The sustained force of 500 g was applied on the bracket to avoid interference in the outcome of bond strength. Studies [2224] have shown that the no application of sustained force during the bonding process affects the adhesive layer and decreases the bond strength. It happens mainly because the sustained force reduces fluid interference from the underlying tooth. In the present study, the force gauge instrument (Correx Co, Bern, Switzerland) was positioned perpendicularly to the buccal aspect of the crown.

The treatment was performed before bonding of brackets to evaluate if the dentifrices, especially with high fluoride concentration, interfere with the bond strength of brackets in patients presenting dental erosion. Additionally, this sequence of the methodology was made to simulate the regular use of these dentifrices. If the treatment was performed after bonding of brackets, this study did not confirm the second null hypothesis.

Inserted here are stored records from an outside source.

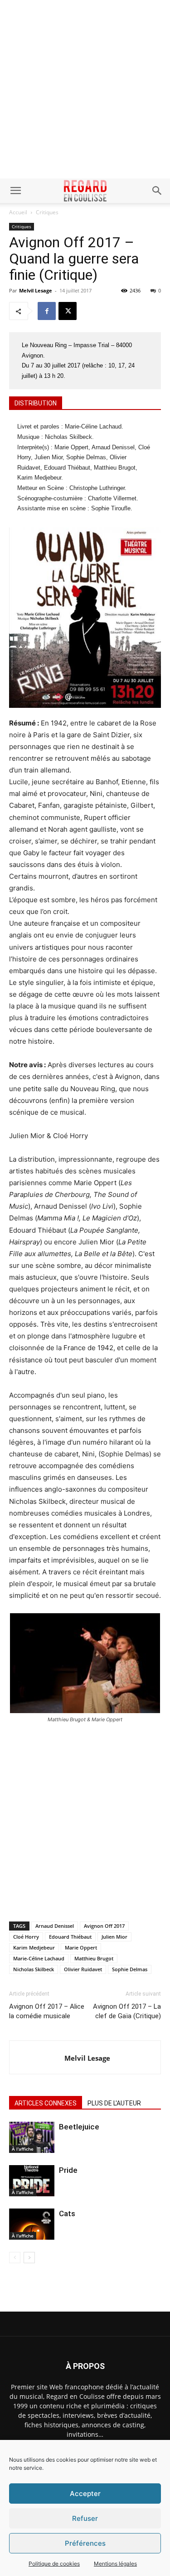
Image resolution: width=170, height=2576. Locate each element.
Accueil (18, 212)
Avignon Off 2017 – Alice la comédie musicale (46, 2011)
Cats (67, 2213)
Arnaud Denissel (54, 1925)
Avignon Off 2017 (104, 1925)
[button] (15, 191)
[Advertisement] (85, 89)
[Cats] (31, 2224)
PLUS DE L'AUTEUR (114, 2103)
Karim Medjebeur (34, 1947)
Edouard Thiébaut (70, 1936)
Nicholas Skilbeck (33, 1969)
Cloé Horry (26, 1936)
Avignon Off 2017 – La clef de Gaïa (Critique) (127, 2011)
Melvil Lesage (35, 290)
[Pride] (31, 2180)
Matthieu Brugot (93, 1958)
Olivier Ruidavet (83, 1969)
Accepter (85, 2493)
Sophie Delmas (129, 1969)
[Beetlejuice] (31, 2137)
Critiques (47, 212)
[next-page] (29, 2257)
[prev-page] (14, 2257)
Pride (68, 2170)
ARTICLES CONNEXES (46, 2103)
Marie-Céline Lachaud (38, 1958)
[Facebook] (47, 311)
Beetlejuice (79, 2126)
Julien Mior (114, 1936)
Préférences (85, 2543)
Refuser (85, 2518)
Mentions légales (115, 2563)
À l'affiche (23, 2149)
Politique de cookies (54, 2563)
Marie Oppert (81, 1947)
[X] (67, 311)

Therefore, the present results revealed that the high fluoride dentifrice did not negatively interfere with the bonding of brackets, corroborating previous studies using substances with high fluoride concentrations before bonding of brackets [12, 2527].

Other earlier studies demonstrated that substances with high fluoride concentration might interfere negatively with bonding [2832]. The application of topical fluoride interferes on enamel etching with phosphoric acid, making it more resistant and reducing its surface energy [29, 30, 32]. Thus, enamel demineralization occurs in a nonstandardized manner, impairing the penetration of adhesive and formation of resin tags [30, 32]. Additionally, no previous study has analyzed the bond strength of adhesive materials using previous treatment with this dentifrice. Notwithstanding the high fluoride concentration, the dentifrice was unable to change the demineralization pattern of phosphoric acid. Flury et al. concluded that fluoride mouthrinses increase the bond strength of composite resin in teeth submitted to dental erosion [33].

Previous studies have demonstrated the efficacy of high fluoride dentifrices to prevent tooth demineralization, acting by the deposition of components, especially fluoride particles, and remineralization of the affected substrate [7, 34]. The present study demonstrated that this dentifrice was able to prevent the reduction of bond strength of brackets submitted to acid challenge. This may be explained by the fact that fluoride particles avoided the enamel demineralization by replacement of calcium and phosphate around the bracket base, thus reducing the chances of premature debonding [33].

Dentifrices with 1450 μg F/g presented similar outcomes with groups W3C and W6C. It may be inferred that regular fluoride concentration was not enough to have a significant influence on reduction of bond strength of brackets. This confirms that high fluoride concentration (5000 μg F/g) was able to remineralize the enamel around the bracket, avoiding the premature debonding.

Many studies employ the Adhesive Remnant Index to evaluate the type of failure occurring after the shear bond strength testing [12, 26, 35, 36]. Even though this method is widely used, it is not able to accurately demonstrate the quantity of adhesive material bonded to the tooth. Therefore, this study used photographs of specimens after debonding of brackets and the area of adhesive material bonded to the tooth was calculated with the aid of a guide ruler on the software Adobe Photoshop CS5. These results demonstrated that, in most specimens, the adhesive material bonded on the tooth was greater than 7 mm2. This reveals that, even though enamel demineralization impaired the bonding of brackets, failures substantially occur at the interface between bracket and adhesive material. Also, excessive bonding of bracket is not interesting because this bracket must be removed later, and a strong bonding may impair its removal and cause enamel cracks [37].

5. Conclusion

The acid challenge provides significantly lower bond strength values compared to control group (no acid challenge). The high fluoride dentifrice was able to prevent better the reduction in bond strength values of brackets than regular fluoride dentifrices after 6 cycles of acid challenge.

Conflict of Interests

Professors Roger P. Ellwood and Ian Pretty work in Colgate Palmolive Dental Health Unit, Manchester, UK.

Acknowledgment

This research was supported by FAPEMA-Brazil (no. 01324/12).